**Do this:**
Reproduce the material below without any change, covering everything from the line containing "Where should I click to: Hide" down to the line containing "click(984, 790)", with both of those lines included. Output only those lines.

**Exercise materials:**
+++

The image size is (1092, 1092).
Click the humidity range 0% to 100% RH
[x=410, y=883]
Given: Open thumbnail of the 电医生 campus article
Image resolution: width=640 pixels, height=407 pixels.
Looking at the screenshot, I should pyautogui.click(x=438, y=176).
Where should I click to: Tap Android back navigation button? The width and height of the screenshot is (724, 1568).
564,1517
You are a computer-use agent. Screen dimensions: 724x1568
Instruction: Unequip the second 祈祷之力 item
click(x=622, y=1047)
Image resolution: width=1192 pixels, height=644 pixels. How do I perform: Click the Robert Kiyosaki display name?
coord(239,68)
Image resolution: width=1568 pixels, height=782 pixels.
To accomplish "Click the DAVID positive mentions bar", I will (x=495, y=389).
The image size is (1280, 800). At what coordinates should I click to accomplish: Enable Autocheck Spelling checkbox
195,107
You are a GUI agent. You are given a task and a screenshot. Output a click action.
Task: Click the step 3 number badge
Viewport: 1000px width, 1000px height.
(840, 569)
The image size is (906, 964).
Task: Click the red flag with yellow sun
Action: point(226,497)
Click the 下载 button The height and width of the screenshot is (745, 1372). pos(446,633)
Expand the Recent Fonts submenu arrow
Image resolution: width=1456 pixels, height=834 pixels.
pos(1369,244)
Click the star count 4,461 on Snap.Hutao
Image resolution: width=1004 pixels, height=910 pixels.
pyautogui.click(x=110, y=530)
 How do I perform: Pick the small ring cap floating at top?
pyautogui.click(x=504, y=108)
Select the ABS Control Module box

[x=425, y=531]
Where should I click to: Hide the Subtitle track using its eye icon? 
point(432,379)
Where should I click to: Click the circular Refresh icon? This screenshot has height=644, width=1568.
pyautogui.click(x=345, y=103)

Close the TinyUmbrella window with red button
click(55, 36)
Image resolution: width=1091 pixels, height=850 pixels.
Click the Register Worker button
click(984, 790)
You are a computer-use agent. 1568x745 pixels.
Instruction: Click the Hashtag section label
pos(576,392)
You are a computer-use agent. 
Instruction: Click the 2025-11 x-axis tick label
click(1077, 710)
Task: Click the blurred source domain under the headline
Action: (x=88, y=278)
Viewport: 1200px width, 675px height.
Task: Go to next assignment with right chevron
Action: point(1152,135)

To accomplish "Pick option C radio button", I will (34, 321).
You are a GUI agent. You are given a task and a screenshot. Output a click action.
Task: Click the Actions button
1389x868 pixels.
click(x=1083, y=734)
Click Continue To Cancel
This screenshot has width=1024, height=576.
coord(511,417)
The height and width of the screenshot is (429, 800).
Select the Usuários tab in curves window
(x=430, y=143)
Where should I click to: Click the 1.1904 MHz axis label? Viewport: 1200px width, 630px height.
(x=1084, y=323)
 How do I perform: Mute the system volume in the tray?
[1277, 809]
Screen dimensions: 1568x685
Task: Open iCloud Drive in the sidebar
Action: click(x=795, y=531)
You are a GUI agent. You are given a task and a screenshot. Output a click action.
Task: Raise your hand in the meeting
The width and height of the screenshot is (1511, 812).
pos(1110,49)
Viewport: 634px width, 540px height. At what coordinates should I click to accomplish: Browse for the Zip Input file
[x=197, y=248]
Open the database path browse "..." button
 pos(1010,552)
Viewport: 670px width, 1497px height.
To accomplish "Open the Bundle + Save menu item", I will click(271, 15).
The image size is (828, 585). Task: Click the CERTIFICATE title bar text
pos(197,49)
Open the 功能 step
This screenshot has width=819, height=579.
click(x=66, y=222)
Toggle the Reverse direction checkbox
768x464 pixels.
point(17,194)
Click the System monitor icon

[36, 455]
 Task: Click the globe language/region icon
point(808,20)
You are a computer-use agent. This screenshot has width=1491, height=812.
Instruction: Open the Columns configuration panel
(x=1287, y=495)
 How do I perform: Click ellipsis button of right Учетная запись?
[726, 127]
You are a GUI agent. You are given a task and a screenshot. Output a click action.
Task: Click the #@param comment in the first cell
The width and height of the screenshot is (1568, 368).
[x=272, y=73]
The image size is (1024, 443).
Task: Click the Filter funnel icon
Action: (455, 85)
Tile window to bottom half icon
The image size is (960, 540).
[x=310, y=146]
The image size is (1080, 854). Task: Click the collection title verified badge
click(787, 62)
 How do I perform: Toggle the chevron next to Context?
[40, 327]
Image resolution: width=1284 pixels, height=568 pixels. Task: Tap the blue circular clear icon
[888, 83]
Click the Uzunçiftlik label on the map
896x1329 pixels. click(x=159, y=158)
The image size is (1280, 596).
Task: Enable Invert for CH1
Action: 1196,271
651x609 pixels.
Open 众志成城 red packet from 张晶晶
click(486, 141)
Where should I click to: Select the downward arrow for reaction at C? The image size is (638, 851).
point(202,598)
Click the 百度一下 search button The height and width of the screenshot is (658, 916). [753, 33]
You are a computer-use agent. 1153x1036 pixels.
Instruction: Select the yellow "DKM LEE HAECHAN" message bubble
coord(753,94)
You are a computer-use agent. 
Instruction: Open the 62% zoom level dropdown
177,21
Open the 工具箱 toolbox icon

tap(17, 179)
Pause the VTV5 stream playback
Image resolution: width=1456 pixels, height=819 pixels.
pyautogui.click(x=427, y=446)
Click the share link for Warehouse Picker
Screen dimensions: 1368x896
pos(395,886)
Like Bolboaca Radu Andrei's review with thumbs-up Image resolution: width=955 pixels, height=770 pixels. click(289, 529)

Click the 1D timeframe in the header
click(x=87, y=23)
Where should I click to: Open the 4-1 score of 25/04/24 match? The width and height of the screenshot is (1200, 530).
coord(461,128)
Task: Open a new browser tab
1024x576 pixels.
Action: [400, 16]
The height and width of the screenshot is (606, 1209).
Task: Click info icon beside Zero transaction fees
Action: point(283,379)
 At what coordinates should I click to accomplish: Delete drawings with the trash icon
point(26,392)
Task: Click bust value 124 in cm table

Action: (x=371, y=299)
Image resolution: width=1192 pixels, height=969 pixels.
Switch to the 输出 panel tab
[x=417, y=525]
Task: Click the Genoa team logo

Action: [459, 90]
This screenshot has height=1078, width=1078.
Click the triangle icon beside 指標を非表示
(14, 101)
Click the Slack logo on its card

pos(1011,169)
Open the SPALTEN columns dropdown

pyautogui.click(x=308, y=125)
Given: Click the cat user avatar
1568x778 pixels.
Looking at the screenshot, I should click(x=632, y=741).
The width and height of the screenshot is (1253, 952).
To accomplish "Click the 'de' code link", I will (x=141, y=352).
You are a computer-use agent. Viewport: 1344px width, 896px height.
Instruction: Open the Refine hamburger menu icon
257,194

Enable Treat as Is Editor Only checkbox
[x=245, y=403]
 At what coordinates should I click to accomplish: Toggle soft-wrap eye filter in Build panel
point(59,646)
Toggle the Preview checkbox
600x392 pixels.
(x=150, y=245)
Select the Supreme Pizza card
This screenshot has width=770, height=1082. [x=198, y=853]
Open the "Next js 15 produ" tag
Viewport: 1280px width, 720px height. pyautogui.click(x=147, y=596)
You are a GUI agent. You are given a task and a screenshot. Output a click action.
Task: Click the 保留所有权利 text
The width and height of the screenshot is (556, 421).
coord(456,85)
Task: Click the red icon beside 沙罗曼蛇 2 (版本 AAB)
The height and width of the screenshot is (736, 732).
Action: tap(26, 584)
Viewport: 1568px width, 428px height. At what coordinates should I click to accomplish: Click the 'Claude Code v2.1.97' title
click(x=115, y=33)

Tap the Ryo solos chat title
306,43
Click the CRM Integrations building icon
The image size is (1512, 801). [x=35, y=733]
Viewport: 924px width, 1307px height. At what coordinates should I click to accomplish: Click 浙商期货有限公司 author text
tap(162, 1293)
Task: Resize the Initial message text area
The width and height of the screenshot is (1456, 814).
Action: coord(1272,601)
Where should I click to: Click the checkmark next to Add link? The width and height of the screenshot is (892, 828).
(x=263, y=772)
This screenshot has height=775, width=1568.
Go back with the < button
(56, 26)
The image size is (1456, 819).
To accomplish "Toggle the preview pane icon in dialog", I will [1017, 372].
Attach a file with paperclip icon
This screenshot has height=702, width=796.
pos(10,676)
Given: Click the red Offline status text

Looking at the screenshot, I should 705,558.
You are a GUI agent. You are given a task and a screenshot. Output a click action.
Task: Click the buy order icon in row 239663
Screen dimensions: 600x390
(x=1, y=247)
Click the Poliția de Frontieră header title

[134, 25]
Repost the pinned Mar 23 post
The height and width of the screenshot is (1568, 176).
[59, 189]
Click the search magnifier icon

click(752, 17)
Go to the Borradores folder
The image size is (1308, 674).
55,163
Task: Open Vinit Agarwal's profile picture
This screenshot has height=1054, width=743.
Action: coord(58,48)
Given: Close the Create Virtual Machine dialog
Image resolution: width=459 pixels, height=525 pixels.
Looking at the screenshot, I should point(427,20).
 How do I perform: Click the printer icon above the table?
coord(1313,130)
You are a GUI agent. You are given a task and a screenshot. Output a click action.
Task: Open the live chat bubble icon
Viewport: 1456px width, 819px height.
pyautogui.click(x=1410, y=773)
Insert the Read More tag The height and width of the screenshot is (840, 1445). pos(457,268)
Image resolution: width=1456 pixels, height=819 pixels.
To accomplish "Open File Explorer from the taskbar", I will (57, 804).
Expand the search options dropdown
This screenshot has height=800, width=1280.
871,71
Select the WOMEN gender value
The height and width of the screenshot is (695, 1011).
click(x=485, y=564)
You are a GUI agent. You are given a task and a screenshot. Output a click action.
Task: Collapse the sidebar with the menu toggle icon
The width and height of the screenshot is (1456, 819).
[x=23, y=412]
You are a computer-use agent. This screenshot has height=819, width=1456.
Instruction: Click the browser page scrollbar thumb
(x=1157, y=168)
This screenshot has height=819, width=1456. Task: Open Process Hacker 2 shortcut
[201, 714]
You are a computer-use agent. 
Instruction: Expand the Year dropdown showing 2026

+++

**Answer to the task:**
Where should I click to: Hide the Subtitle track using its eye icon? 
point(432,379)
Where should I click to: Click the circular Refresh icon? This screenshot has height=644, width=1568.
pyautogui.click(x=345, y=103)

Close the TinyUmbrella window with red button
click(55, 36)
Image resolution: width=1091 pixels, height=850 pixels.
Click the Register Worker button
click(984, 790)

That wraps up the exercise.